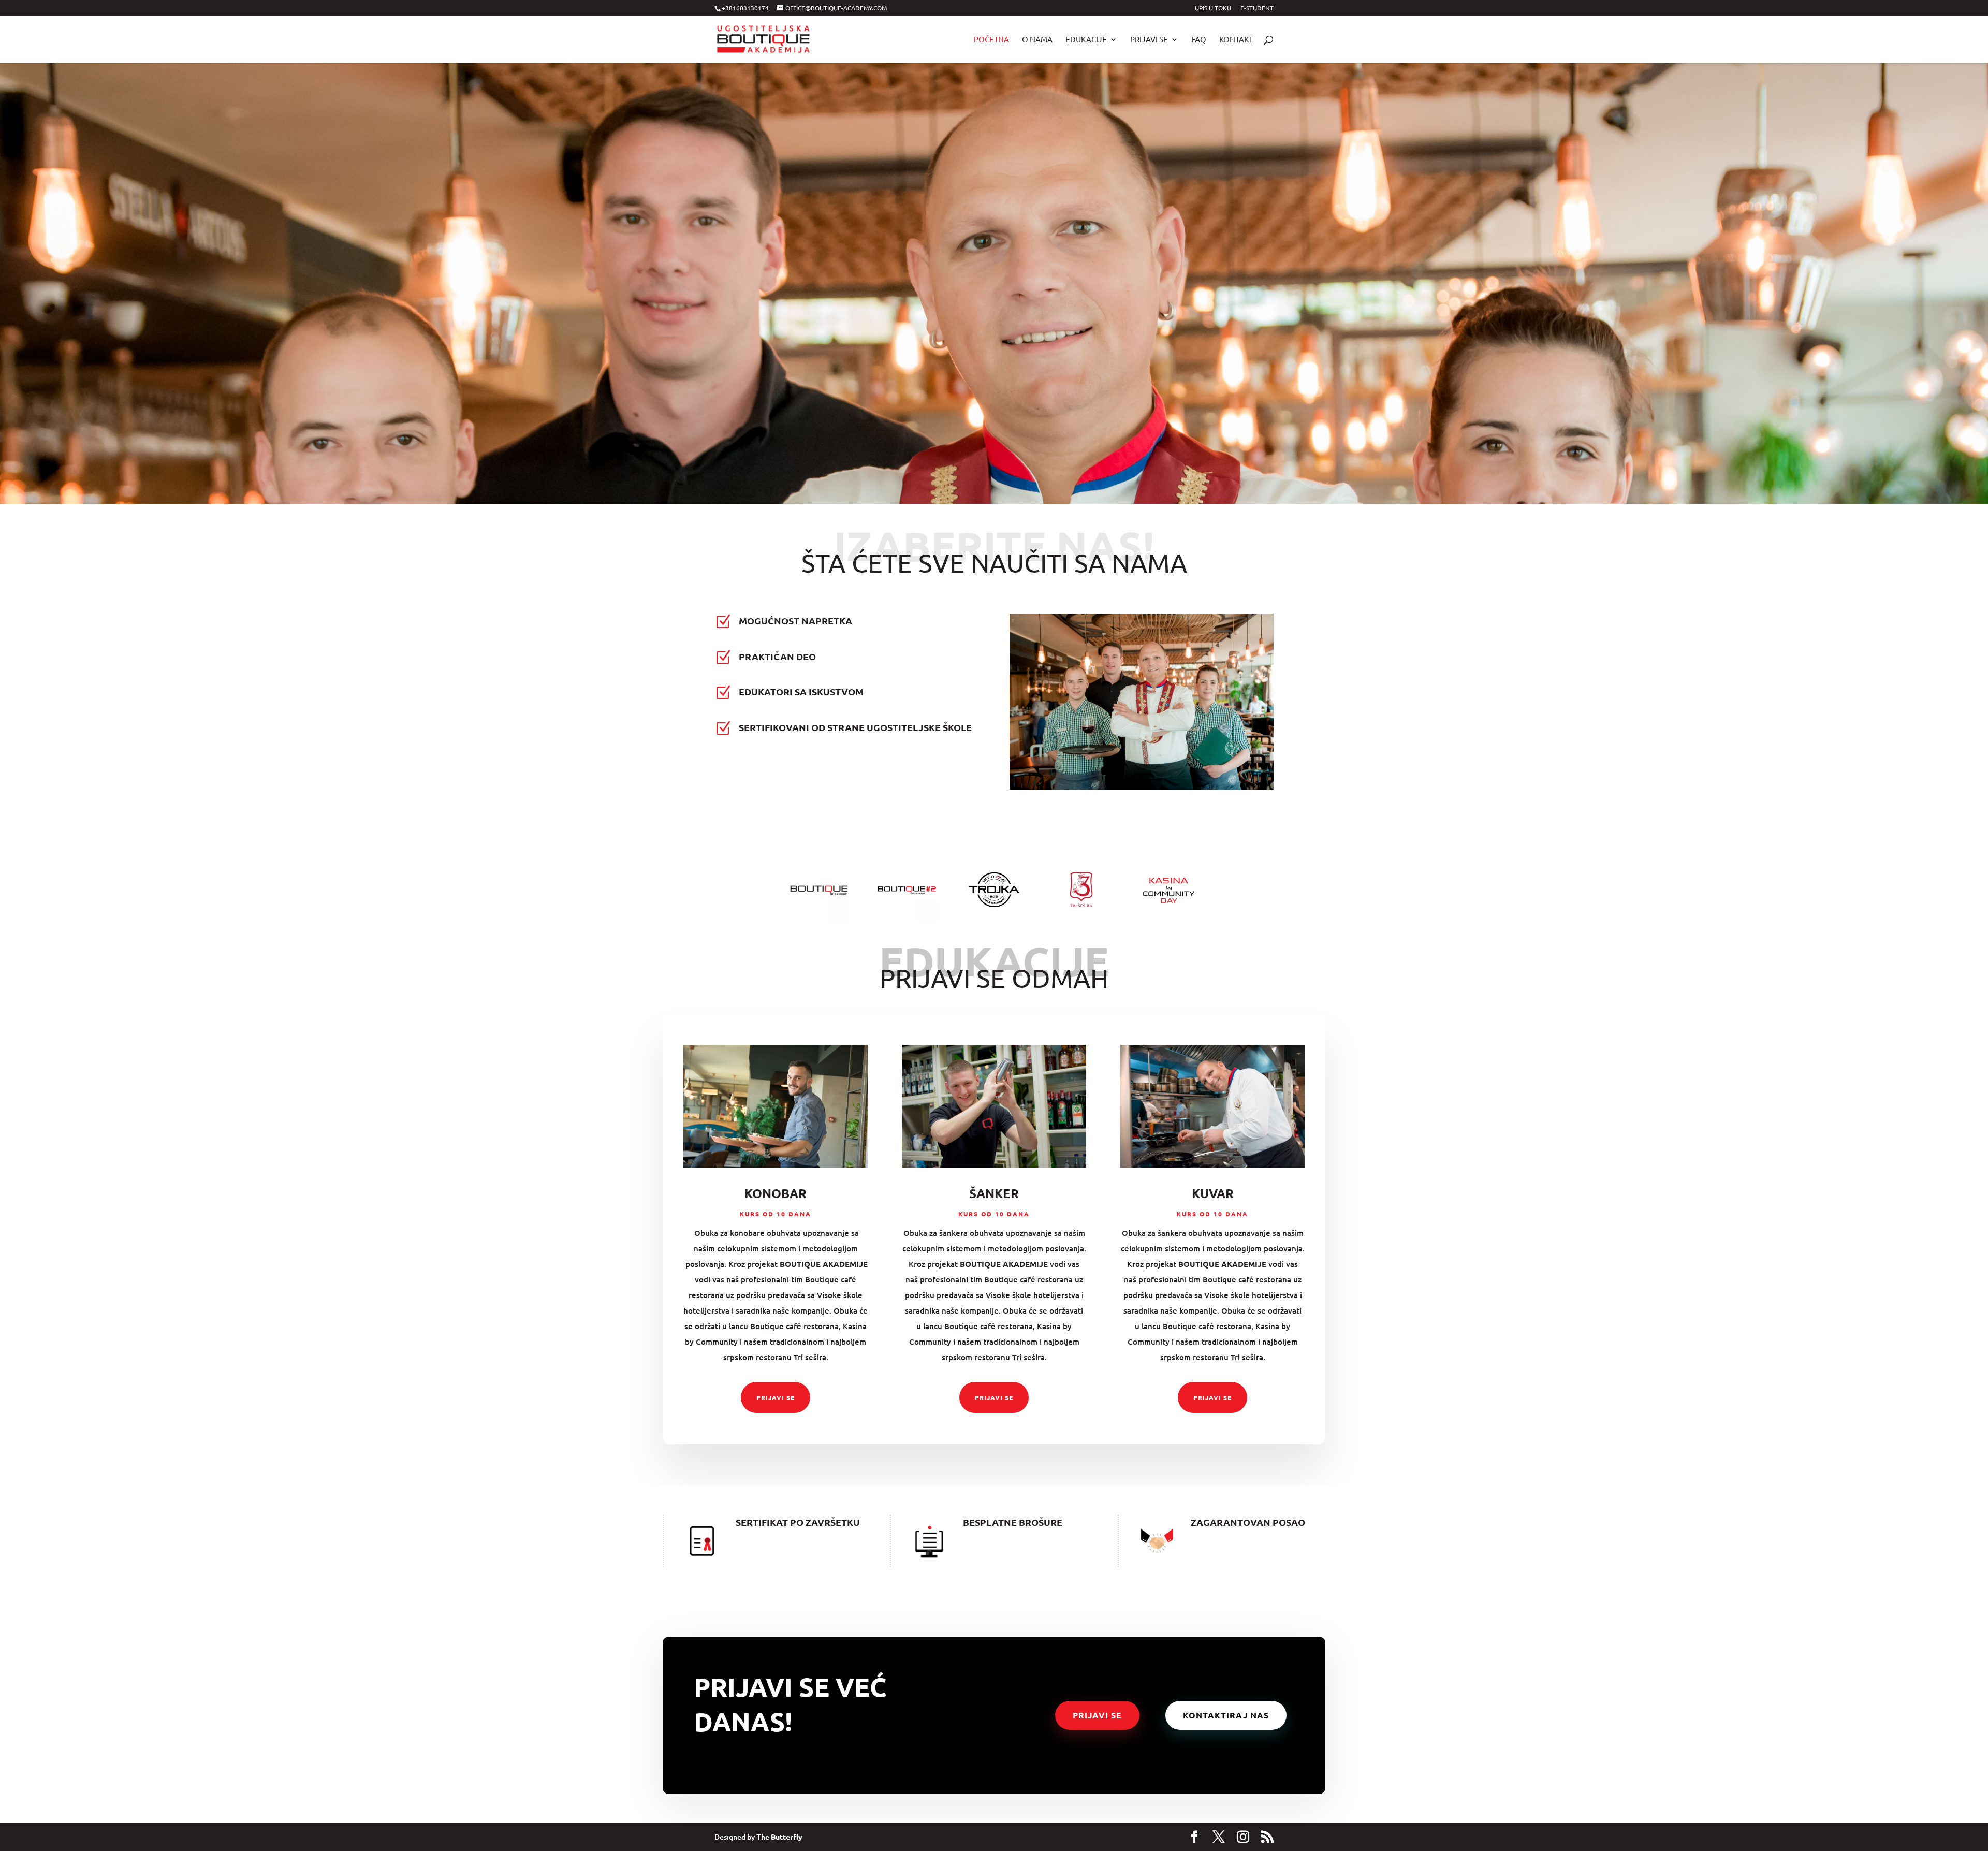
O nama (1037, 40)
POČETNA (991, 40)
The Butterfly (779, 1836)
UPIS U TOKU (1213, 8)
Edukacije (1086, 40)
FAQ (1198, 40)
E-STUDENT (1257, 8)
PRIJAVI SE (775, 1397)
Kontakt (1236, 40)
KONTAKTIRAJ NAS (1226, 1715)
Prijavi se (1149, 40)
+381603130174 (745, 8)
* * * * * * *
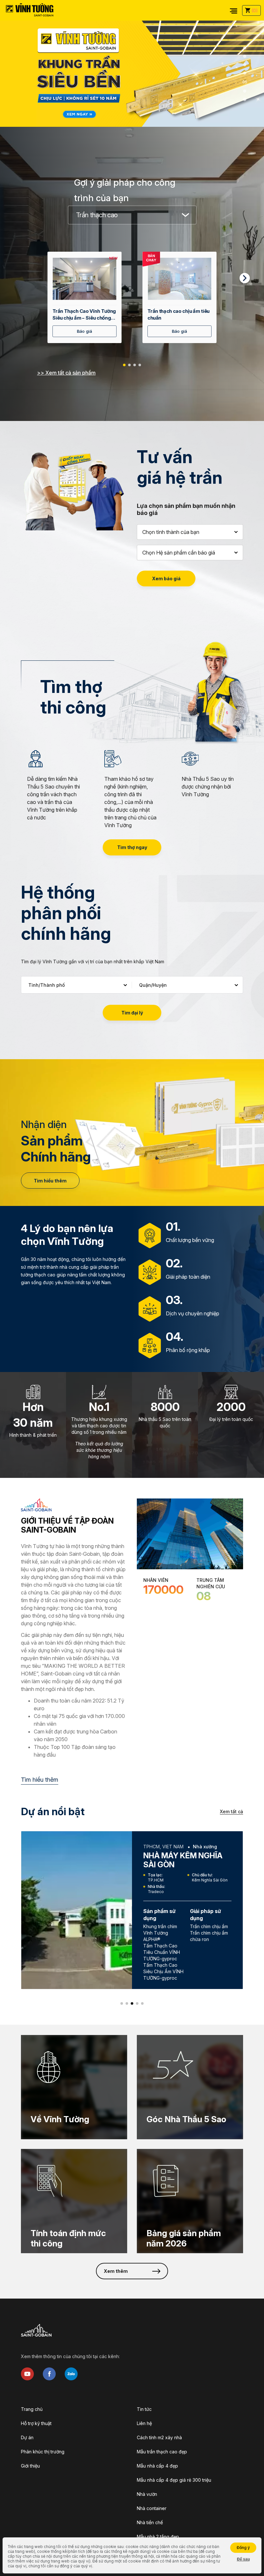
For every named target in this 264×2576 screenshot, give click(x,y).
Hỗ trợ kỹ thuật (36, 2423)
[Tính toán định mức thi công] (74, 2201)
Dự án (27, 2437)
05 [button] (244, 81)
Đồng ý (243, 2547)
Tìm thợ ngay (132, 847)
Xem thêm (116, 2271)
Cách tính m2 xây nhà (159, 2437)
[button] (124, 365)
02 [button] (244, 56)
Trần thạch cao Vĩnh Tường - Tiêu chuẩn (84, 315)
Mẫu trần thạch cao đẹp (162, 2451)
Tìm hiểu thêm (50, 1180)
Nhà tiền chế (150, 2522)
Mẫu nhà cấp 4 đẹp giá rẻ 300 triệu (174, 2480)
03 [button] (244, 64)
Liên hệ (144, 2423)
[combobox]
* * * * * * *
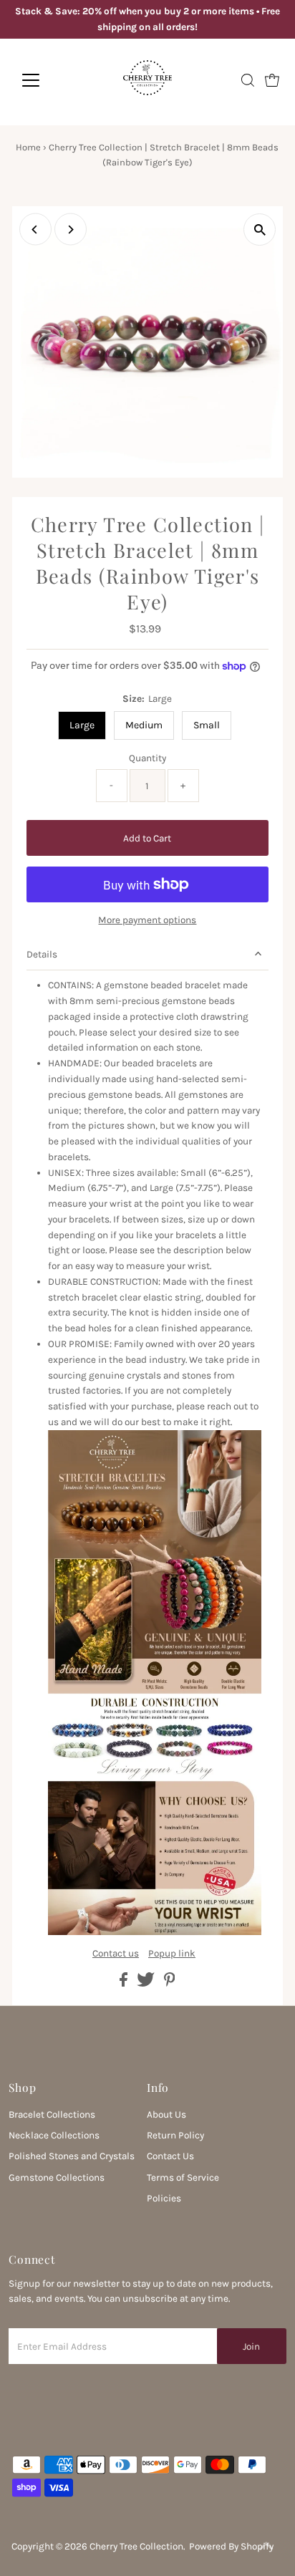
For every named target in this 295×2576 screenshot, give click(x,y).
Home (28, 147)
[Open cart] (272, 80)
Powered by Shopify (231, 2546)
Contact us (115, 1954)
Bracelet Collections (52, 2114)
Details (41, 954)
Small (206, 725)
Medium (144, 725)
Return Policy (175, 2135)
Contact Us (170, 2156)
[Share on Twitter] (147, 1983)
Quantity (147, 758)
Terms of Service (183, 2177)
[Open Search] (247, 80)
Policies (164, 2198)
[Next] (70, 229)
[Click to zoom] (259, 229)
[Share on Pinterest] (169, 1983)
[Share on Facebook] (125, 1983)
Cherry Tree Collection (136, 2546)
* * * * * * *
THE TASK -> Retype only this portion of the data above: the line containing "[Open cart] (272, 80)", the line containing "Cherry Tree Collection (136, 2546)", and all lines between them, exactly.

YOUR SOLUTION ->
[Open cart] (272, 80)
Powered by Shopify (231, 2546)
Contact us (115, 1954)
Bracelet Collections (52, 2114)
Details (41, 954)
Small (206, 725)
Medium (144, 725)
Return Policy (175, 2135)
Contact Us (170, 2156)
[Share on Twitter] (147, 1983)
Quantity (147, 758)
Terms of Service (183, 2177)
[Open Search] (247, 80)
Policies (164, 2198)
[Next] (70, 229)
[Click to zoom] (259, 229)
[Share on Pinterest] (169, 1983)
[Share on Facebook] (125, 1983)
Cherry Tree Collection (136, 2546)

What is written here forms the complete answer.